■ SET TASK
Please copy out the rows between the lines holding "Given: Expand Устройства FS with Показать ещё" and "click(27, 24)", inclusive, swapping "checkbox" for "check box" and changing nothing else.

start

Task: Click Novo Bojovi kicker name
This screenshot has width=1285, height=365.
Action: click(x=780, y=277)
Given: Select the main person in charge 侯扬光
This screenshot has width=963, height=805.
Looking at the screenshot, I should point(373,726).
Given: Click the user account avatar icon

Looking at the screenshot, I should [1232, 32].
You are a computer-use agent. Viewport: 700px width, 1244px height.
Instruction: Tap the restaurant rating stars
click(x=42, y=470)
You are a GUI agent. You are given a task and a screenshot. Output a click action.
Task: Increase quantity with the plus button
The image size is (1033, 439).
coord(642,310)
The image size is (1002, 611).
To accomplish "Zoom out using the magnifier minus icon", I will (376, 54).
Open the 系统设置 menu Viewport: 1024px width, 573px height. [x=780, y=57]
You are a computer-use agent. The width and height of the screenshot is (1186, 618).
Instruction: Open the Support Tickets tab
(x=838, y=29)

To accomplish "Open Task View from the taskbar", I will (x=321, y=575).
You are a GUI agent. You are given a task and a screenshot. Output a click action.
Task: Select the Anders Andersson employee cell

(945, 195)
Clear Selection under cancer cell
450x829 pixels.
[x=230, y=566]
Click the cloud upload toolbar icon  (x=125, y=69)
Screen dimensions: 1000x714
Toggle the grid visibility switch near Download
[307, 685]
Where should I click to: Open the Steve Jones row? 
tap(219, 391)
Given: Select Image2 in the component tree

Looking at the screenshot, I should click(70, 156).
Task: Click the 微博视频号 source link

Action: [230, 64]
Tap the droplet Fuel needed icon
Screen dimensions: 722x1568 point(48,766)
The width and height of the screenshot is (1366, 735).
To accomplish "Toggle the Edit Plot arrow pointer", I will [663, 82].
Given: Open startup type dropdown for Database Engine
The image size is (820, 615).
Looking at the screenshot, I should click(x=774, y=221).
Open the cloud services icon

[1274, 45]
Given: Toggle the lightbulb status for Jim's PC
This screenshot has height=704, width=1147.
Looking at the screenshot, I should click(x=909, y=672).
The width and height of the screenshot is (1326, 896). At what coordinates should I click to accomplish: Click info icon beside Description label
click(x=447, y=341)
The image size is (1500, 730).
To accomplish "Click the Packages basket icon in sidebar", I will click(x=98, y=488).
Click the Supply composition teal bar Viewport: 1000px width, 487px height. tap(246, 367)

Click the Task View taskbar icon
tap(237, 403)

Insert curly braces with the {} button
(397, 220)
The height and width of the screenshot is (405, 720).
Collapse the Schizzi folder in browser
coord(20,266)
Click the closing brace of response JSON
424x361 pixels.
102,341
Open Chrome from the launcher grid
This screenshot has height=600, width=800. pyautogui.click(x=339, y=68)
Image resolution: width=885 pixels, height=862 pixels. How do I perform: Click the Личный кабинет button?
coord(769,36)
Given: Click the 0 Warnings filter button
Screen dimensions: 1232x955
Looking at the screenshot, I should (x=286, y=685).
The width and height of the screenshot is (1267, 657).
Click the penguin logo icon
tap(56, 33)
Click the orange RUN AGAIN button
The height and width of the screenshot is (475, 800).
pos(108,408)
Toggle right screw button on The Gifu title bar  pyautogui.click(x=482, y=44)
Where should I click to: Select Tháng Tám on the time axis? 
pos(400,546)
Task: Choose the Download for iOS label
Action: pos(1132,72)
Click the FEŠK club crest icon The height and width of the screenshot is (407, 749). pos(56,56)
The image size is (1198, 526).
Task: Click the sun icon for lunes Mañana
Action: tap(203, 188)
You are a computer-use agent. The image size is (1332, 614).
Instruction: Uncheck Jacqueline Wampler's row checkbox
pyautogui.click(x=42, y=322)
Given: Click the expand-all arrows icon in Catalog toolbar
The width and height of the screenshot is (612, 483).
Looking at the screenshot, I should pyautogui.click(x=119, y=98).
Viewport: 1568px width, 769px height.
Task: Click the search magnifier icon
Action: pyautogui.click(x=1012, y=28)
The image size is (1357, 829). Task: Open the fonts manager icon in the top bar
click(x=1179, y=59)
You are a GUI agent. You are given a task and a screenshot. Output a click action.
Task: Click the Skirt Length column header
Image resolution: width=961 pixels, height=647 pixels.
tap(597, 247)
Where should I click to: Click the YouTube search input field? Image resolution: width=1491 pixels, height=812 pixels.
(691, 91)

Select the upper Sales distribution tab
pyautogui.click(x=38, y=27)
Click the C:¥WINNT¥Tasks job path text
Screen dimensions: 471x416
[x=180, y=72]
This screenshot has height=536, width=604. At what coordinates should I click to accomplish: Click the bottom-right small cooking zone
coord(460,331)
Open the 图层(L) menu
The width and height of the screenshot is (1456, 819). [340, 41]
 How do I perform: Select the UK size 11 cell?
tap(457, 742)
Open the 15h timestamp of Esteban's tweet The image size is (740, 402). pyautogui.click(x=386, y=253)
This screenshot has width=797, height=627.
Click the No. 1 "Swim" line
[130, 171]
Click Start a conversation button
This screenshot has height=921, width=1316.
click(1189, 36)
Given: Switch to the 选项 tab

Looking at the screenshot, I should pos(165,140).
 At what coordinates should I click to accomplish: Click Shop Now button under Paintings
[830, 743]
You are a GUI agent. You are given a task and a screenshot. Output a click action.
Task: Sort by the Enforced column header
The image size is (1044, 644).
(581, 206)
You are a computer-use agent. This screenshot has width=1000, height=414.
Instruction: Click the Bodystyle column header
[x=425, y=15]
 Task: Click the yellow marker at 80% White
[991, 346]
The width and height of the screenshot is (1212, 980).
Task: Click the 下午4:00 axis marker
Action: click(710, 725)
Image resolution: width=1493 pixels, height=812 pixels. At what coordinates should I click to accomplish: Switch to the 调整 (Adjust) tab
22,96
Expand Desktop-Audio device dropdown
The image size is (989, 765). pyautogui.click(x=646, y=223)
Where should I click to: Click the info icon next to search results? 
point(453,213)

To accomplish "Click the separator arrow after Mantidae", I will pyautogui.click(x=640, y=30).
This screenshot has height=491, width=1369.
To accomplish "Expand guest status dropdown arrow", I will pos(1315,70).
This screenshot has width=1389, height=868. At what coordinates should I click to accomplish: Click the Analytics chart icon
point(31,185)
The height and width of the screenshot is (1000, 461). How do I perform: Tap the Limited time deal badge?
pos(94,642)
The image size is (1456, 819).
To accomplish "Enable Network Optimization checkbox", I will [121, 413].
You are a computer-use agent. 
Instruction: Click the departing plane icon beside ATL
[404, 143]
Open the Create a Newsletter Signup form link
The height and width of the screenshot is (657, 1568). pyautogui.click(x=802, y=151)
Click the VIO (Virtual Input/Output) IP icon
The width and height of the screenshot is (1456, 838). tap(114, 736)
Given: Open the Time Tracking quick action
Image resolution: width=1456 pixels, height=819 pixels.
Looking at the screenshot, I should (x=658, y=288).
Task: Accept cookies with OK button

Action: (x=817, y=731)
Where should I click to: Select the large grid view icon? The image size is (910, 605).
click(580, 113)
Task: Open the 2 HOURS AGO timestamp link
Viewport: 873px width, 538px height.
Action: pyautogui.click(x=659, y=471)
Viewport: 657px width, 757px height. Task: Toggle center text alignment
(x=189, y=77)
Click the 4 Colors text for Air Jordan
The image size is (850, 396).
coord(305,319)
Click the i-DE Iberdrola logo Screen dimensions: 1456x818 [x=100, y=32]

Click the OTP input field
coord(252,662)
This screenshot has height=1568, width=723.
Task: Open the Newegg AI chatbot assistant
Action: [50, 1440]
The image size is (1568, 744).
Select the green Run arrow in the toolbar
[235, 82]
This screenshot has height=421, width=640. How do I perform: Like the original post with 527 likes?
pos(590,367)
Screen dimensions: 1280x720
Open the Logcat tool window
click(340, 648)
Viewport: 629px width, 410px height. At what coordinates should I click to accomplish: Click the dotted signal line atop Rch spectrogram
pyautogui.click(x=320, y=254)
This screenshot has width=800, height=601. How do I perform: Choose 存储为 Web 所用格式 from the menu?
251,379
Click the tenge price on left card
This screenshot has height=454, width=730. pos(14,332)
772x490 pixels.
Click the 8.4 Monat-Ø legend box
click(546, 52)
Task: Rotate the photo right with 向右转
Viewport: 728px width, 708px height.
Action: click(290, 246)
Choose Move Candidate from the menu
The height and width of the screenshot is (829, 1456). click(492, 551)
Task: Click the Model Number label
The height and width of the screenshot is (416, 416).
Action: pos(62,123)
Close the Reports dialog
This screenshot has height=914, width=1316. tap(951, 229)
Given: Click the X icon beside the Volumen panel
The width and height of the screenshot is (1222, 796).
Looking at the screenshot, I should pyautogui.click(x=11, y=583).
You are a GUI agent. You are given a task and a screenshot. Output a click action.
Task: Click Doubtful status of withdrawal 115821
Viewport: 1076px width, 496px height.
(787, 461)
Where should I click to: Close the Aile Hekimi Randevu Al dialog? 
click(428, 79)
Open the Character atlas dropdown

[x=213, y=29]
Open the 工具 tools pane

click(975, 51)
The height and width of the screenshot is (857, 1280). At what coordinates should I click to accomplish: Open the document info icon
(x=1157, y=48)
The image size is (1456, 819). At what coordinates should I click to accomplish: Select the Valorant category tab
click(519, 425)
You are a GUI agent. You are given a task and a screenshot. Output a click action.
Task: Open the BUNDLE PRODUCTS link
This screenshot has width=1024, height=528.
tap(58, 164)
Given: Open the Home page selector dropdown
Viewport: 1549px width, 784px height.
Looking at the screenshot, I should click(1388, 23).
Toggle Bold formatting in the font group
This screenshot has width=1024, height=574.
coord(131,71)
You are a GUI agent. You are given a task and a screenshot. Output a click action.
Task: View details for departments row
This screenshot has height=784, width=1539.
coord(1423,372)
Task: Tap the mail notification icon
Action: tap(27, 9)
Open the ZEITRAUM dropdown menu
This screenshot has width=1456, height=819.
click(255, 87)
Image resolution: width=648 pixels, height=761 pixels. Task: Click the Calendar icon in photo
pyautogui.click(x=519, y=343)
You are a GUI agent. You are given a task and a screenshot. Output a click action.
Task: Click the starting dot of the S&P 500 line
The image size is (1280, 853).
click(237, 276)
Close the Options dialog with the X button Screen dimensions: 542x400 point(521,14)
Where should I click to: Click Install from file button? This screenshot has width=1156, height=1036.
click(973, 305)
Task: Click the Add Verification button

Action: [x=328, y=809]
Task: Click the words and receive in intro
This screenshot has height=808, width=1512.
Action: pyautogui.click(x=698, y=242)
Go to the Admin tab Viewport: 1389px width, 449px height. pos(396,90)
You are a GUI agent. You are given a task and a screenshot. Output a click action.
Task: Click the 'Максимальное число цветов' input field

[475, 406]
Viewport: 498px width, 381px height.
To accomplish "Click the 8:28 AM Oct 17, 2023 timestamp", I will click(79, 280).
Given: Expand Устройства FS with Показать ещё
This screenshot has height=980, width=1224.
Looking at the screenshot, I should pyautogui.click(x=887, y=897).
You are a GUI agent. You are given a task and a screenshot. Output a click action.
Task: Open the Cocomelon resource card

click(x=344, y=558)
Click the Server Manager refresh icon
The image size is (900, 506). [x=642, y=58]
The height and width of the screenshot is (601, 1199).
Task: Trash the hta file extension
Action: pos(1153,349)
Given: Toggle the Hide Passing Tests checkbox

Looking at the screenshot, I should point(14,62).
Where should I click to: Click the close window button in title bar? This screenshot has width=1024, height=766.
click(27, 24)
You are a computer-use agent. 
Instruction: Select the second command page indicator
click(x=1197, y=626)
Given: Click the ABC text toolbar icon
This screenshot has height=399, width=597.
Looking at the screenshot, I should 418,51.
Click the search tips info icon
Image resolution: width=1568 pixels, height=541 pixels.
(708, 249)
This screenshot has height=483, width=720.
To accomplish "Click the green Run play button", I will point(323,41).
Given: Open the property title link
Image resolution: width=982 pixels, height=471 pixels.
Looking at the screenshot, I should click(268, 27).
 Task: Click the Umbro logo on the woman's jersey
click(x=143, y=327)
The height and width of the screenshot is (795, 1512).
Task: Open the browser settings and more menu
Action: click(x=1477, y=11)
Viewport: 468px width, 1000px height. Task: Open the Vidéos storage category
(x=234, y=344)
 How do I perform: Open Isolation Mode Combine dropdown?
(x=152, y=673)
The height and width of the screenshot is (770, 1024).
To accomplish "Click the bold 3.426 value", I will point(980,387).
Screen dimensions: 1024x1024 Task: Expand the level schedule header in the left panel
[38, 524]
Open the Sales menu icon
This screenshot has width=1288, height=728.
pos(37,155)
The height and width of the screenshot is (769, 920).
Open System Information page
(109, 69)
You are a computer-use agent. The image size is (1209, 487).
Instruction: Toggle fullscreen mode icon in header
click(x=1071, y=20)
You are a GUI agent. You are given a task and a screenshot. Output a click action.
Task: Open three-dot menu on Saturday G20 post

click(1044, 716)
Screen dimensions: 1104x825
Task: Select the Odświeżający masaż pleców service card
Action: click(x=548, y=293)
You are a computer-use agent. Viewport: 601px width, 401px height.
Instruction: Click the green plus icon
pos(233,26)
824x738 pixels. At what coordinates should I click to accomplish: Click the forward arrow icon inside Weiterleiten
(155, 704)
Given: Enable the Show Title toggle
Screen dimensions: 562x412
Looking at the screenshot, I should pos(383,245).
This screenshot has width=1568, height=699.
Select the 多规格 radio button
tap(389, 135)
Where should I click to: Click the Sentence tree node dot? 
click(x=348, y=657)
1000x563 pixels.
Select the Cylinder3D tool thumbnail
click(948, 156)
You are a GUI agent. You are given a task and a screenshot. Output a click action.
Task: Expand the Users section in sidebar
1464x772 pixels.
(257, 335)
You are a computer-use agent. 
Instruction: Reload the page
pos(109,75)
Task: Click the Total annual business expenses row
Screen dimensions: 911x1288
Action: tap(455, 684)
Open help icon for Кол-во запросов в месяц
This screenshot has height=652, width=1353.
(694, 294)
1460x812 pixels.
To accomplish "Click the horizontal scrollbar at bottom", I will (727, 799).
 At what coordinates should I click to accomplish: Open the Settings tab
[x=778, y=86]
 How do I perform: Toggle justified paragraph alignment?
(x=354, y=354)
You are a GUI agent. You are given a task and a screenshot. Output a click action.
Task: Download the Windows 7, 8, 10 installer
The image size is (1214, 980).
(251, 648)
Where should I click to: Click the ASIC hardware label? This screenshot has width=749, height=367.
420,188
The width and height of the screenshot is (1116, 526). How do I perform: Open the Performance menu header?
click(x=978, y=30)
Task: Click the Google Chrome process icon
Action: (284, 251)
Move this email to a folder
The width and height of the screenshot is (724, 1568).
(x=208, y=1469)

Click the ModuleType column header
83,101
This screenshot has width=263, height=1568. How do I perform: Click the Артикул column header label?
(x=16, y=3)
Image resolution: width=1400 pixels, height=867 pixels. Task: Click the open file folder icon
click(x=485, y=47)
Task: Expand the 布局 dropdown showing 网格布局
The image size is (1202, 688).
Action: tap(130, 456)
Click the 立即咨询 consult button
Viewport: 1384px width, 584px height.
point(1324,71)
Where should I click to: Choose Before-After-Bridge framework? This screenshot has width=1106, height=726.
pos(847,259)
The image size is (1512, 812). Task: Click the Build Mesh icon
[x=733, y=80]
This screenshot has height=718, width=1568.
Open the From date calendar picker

end

■ EXERCISE RESPONSE
Given: Expand Устройства FS with Показать ещё
This screenshot has height=980, width=1224.
Looking at the screenshot, I should pyautogui.click(x=887, y=897).
You are a GUI agent. You are given a task and a screenshot. Output a click action.
Task: Open the Cocomelon resource card

click(x=344, y=558)
Click the Server Manager refresh icon
The image size is (900, 506). [x=642, y=58]
The height and width of the screenshot is (601, 1199).
Task: Trash the hta file extension
Action: pos(1153,349)
Given: Toggle the Hide Passing Tests check box

Looking at the screenshot, I should point(14,62).
Where should I click to: Click the close window button in title bar? This screenshot has width=1024, height=766.
click(27, 24)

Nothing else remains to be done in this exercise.